The tests consisted of cycling through PWM update frequencies then driving the motor for 3 seconds at 100%, 95%, ..., 5% duty cycles. The number of pulses for each Hall sensor was recorded at the end of each 3 second period. Each test was carried out using enable PWM and then using input PWM. The whole series of tests were repeated 5 times.
A comparison of RPM achieved at PWM frequencies 50, 400, 800Hz using enable (ENA) or input (IN1) pins.
The chart shows pulses per 3 second interval on the vertical axis and duty cycle percentage on the horizontal axis.
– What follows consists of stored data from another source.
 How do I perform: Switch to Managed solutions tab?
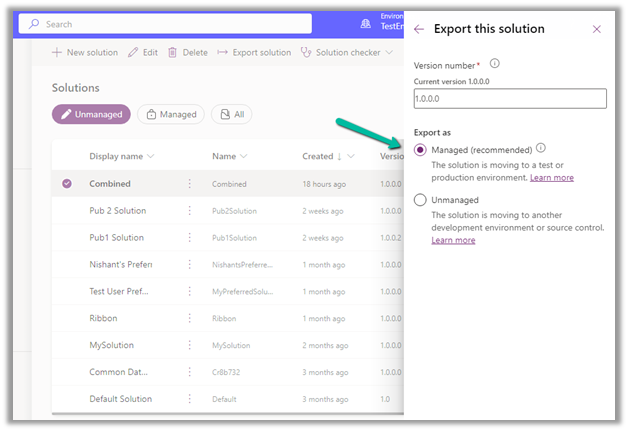(171, 115)
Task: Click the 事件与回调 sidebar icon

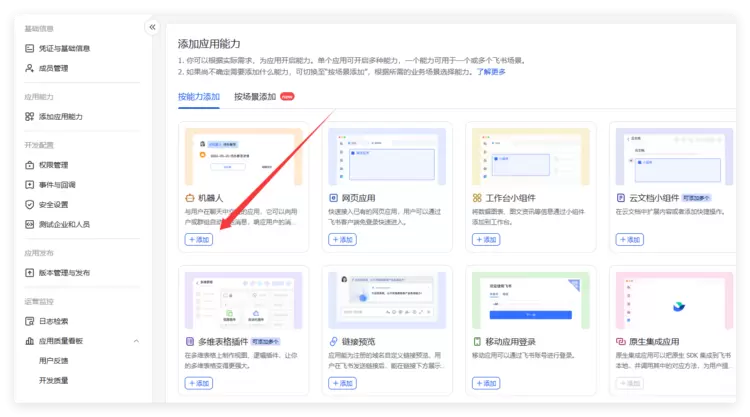Action: [x=30, y=185]
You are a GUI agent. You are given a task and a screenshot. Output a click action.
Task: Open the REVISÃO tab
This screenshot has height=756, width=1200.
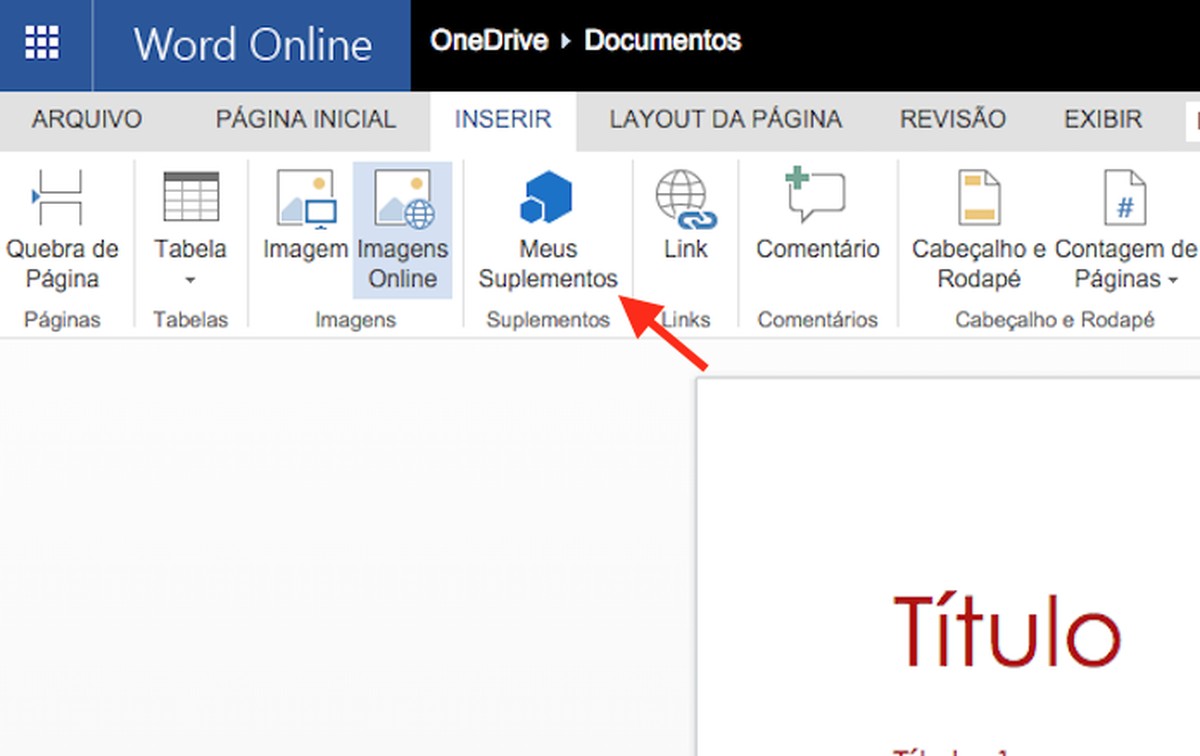[x=952, y=119]
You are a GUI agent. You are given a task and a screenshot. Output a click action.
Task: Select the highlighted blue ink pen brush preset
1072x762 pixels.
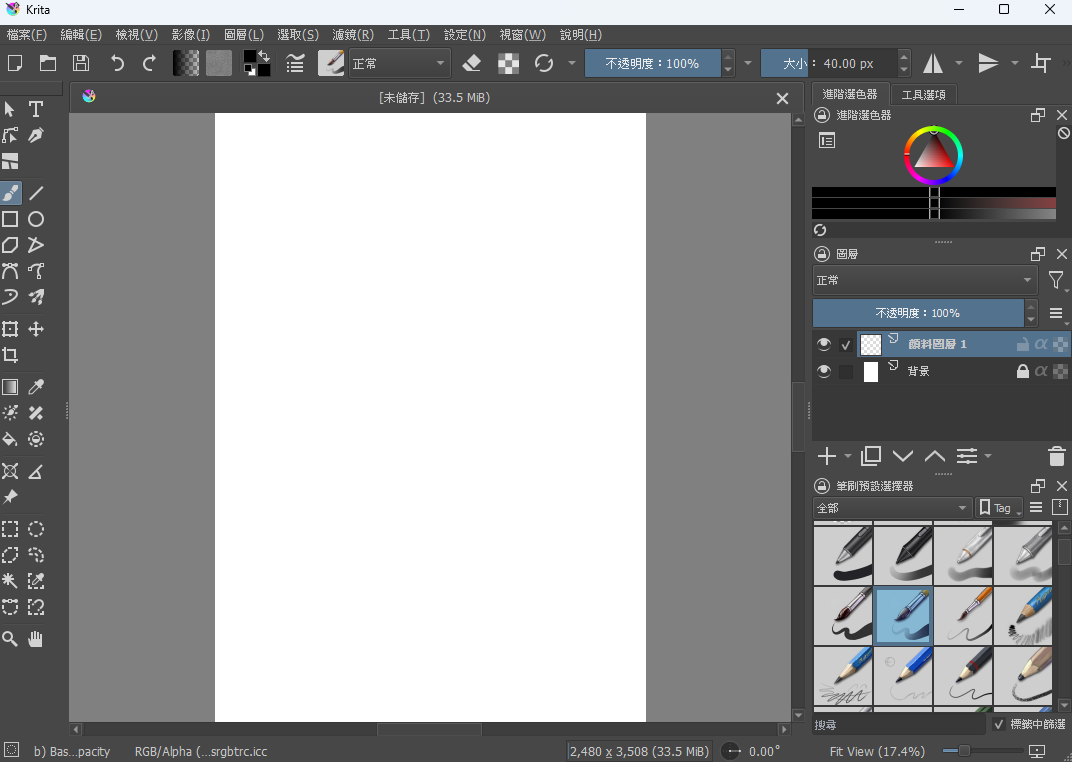pyautogui.click(x=903, y=616)
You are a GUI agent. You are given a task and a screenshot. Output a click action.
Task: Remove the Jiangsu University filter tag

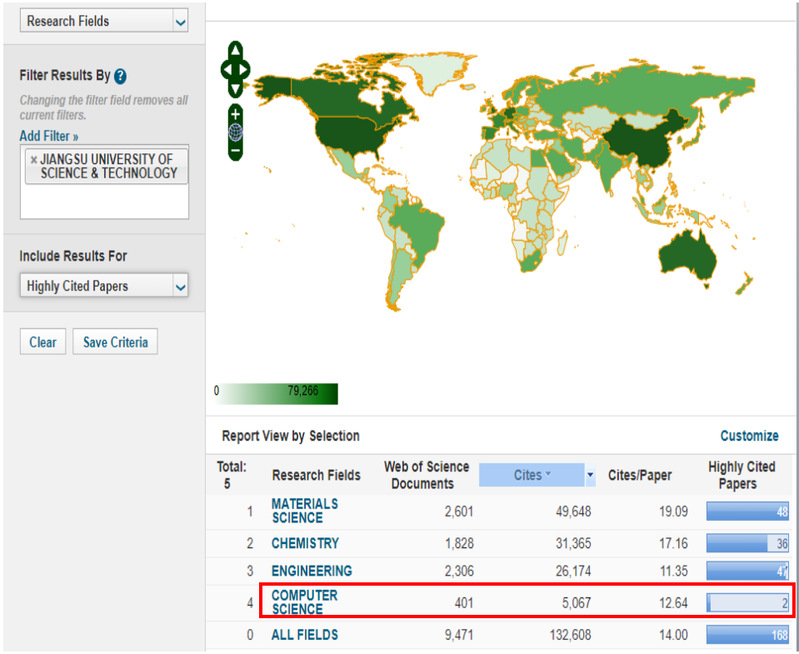coord(33,159)
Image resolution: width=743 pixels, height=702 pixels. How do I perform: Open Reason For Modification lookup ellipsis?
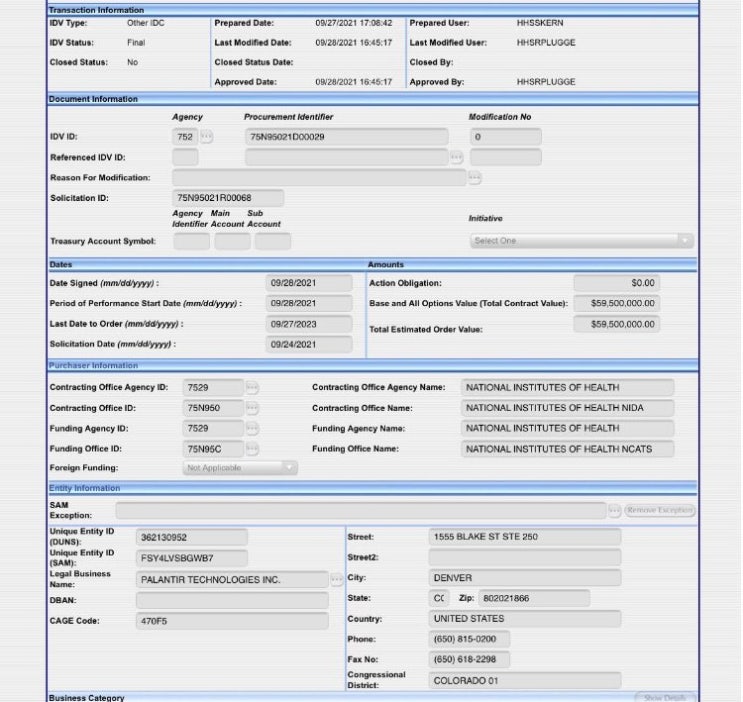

Whether any conclusions can be drawn or not for practical motor usage I'm not so sure. Certainly using the enable pin for PWM performed better for a range of frequencies and duty cycles. But in effect these were extremely light load tests.
At peak the motor RPM was around 9000 (10 times the pulse rate, times 20 to go from 3 second to minutes and then divide by two pulses per revolution).
If you do anything similar make sure your magnets are secure. One of mine spun off and hasn't been seen since. I expect it's lodged in my brain like Homer Simpson's crayon.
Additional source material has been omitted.